Так уж случилось, что местом сбора для белёвских послужильцев всегда была конюшня. Когда-то давно имелась в кремле гридница, но потом её снесли, а посещать кабак на посаде покойный князь запрещал под страхом тяжких наказаний. Поэтому обсудить насущные дела или просто потрепаться ни о чём, когда на это находилось время, городские ратники зимой собирались в большой пристройке, где хранились сбруя, седла и попоны, а летом — у загона для объездки жеребят. Туда-то и отправился Сидор Тонкой сразу после разговора с князем.

Двадцать пять послужильцев обступили его полукругом и подавлено молчали, лишь иногда в гнетущей тишине слышался чей-то печальный вздох. Чуть впереди всех стоял теперь уже бывший ратный голова — Корней Семикоп. Поджарый ветеран с покривлённым носом и выпуклым шрамом на левой щеке за одно утро постарел на два десятка лет: плечи опустились, спина сгорбилась, и даже морщин на лице, казалось, стало вдвое больше.

— Да уж, выслужил за двадцать лет награду, — криво усмехнулся он, выслушав Тонкого.

Сидор пожал одним плечом, избегая смотреть Семикопу в глаза. Хотел было сказать, мол, не держи зла, не моя на то воля, но решил, что в разговоре с подначальным людом это ни к чему. Ещё подумают вдруг, что он лебезит перед ними. А потому, наоборот, добавил сухо и холодно:

— Десятников тоже… Ну, того. Новых ставить буду. Так что…

— Погодь-ка, — раздался в ответ низкий гудящий бас и вперёд вышел один из десятников.

Фёдор Клыков походил на пень векового дуба с двумя толстыми корнями вместо ног. Крупная косматая голова в длинных и густых каштановых кудрях сидела на бычьей шее. Пышная борода делала без того квадратный подбородок ещё крупней и тяжелее.

— Сдаётся, рано ты, мил человек, нас хоронишь. — Клыков встал рядом с Корнеем, порывистым движением сорвал с головы рыжий лисий малахай и повернулся к послужильцам. — Мыслю так: мы хоть и холопы княжьи, а всё же не рабы. Власть князей она, конечно, от бога, спору нет, да нынче не старое время. Нынче над князьями тоже божья власть есть — царь. А он за служилых людей стоит. И собор земской по всеобщему слову неспроста новые правды народу даёт. А по ним выходит, дескать, хоть ты и князь, а служилый люд забижать не моги. Потому как наша кровь в порубежье мир держит, и, стало быть, нам слово иметь до́лжно. Верно?

По рядам послужильцев пробежал сдержанный одобрительный ропот.

— Верно! — подтвердил Илья Целищев, молодой ратник в лихо заломленном колпаке. — В прошлый год на козельском рынке слыхал, дескать, князей да бояр великий князь в кулак жмёт, а служилым людям почёт и уважение.

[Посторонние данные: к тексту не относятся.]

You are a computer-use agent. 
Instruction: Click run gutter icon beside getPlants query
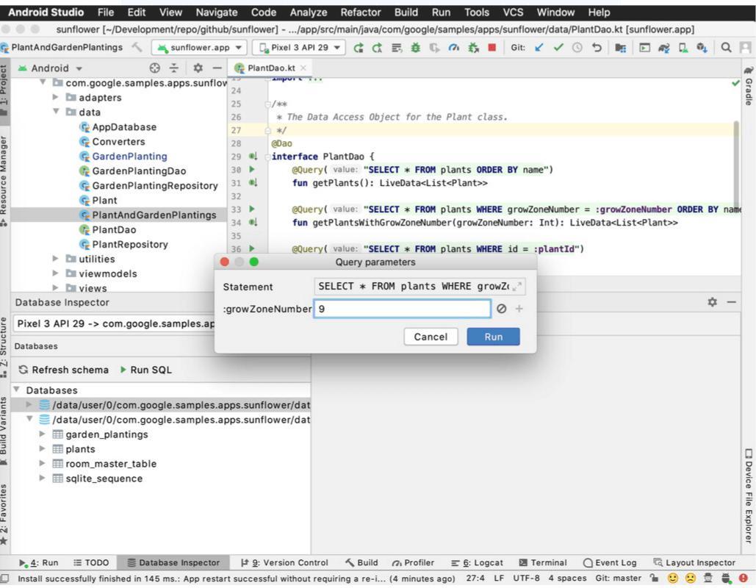253,170
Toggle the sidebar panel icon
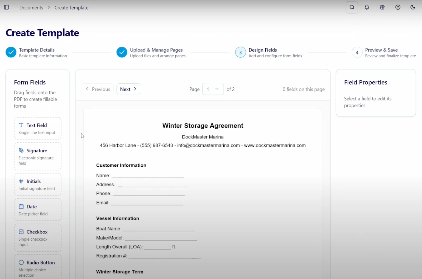This screenshot has width=422, height=279. 7,7
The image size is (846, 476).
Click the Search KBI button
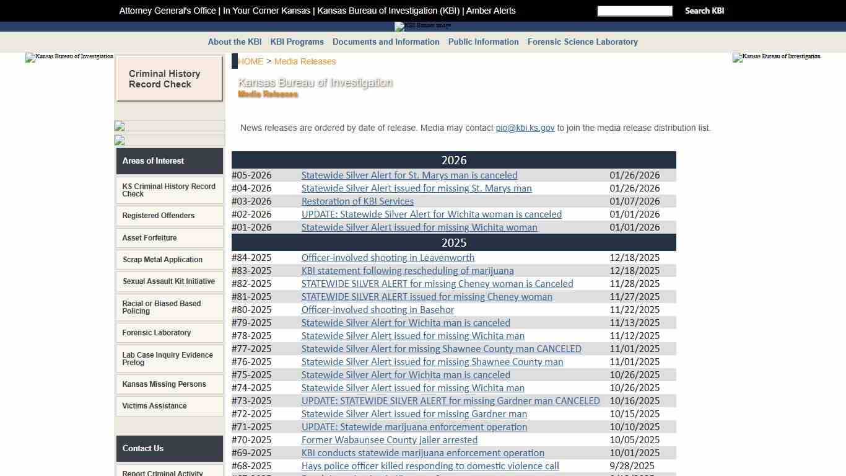(x=704, y=11)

— Вот-вот. Всё нынче по-другому станет. Так что неча молчать, братцы. — Запальчиво продолжил Фёдор, так и не дождавшись ответа от остальных. — Ведь и в пьянку-то с кем ни по́падя не сядешь. А уж на сечу идти — подавно. Корней Давыдович у нас уж тринадцать лет голова. Мы его как облупленного знаем и как себе верим. А ты, мил человек, уж не забижайся на нас, но тебя мы вперво́й видае́м, и каков ты в деле есть, ведать не ведаем. Може, ты уме́лей нас вместе взятых, а може, мордофиля дыролобый. В перво́м же деле по дурости сам пропадёшь и нас всех погубишь. Быват таково?

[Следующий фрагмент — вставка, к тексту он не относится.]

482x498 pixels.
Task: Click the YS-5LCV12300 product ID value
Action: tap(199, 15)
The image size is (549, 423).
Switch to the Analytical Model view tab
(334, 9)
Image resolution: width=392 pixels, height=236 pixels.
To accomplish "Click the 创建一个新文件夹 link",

— Ещё как быват! — опять за всех выкрикнул Целищев.

Сидор хотел возразить, но тут в разговор вступил самый старший послужилец Платон Житников. На крупной его голове почти не осталось волос, лишь на затылке и висках ещё белели короткие жидкие пряди, зато седая борода густой лопатой свисала до середины груди.

— Ну, покуда говоришь ты верно, Фёдор Степанович. Токмо к чему ведёшь, никак в толк не возьму.

— К тому, чтобы собраться всем миром и князю поклон бить, — объяснил Фёдор. — Мол, милости просим. Пущай над ратью старшим Семикоп останется. Его человек, бобринец этот, он, може, не хужей нас всех разом взятых, а всё же… Не ведаем, каков он, и в бой за ним иттить нам опасливо. Потому за Корнея просим.

— Эка… князю, стало быть, перечить? — осторожно вставил Роман Барсук по прозвищу Зяблик. — Как бы с того беды не вышло.

— Беда, Ромка, уже вышла, — возразил Клыков. — Товарищей ваших, аки псов шелудивых, под зад коленом гонят. И ежели ты мнишь, что вас сия доля минует, так зря. Сперва Корнея, после нас, десятников, а там и за вас возьмутся.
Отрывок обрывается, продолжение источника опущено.